In other words, the problem is not the lock, but the operations that are protected by the lock.

SimpleQueue was designed specifically for SimpleQueue.put to be safe in that situation. Queue probably isn't, especially with a non-zero maxsize.

tomMoral

you can replace "signal" with "cyclic garbage collection" above for the same effect

Thanks for the explanation, I did not think about it as a signal interruption.

Thus, to get this kind of API changes, we need to implement a size mechanism in the Executor.

GollyJer

Hi everyone. I stumbled on this pull request after messing around with this concept myself for the last few days.

I may not be testing this correctly but here's what I'm doing.

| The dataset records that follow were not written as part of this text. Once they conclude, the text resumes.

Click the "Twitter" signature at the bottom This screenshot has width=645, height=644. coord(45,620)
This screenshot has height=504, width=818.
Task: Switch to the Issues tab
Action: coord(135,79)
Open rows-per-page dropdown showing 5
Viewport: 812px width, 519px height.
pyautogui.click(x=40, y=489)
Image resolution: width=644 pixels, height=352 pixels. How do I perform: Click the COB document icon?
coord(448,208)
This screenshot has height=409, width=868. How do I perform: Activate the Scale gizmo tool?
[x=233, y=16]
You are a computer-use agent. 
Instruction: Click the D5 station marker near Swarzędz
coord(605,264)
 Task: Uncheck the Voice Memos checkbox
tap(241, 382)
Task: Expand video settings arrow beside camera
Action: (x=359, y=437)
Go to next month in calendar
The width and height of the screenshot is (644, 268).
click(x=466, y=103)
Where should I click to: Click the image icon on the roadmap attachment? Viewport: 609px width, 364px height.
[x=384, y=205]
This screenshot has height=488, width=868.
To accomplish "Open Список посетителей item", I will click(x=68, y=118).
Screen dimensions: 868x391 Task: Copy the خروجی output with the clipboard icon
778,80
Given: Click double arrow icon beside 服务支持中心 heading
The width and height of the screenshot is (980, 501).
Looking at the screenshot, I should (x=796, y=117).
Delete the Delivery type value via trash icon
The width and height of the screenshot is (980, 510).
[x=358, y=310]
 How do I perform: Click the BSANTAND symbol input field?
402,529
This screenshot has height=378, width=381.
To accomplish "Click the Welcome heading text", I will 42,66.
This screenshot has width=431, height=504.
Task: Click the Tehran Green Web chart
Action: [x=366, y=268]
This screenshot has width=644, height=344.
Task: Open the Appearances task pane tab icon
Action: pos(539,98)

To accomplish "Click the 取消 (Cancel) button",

from time import time, strftime, sleep, gmtime
from random import randint
from concurrent.futures import ThreadPoolExecutor, as_completed
import queue


class ThreadPoolExecutorWithQueueLimit(ThreadPoolExecutor):
    def __init__(self, max_queue_size, *args, **kwargs):
        super(ThreadPoolExecutorWithQueueLimit, self).__init__(*args, **kwargs)
        self._work_queue = queue.Queue(maxsize=max_queue_size)


def nap(nap_length):
    sleep(nap_length)
    return nap_length


if __name__ == '__main__':

    startTime = time()

    range_size = 100
    max_pool_size = 10
    max_worker_count = 100

    with ThreadPoolExecutorWithQueueLimit(max_queue_size=max_pool_size,
                                          max_workers=max_worker_count) as pool_executor:
        pool = {}
        for i in range(range_size):
            function_call = pool_executor.submit(nap, randint(0, 2))
            pool[function_call] = i

        for completed_function in as_completed(pool):
            result = completed_function.result()
            i = pool[completed_function]

            print('{} completed @ {} and slept for {}'.format(
                str(i).zfill(4),
                strftime("%H:%M:%S", gmtime()),
                result))

    print('==--- Script took {} seconds. ---=='.format(
        round(time() - startTime)))

In this case the queue fills with all 100 threads even though I've set it to 10.
I expect the queue to fill to 10 and as a thread completes it prints to the console and the queue fills back to it's max.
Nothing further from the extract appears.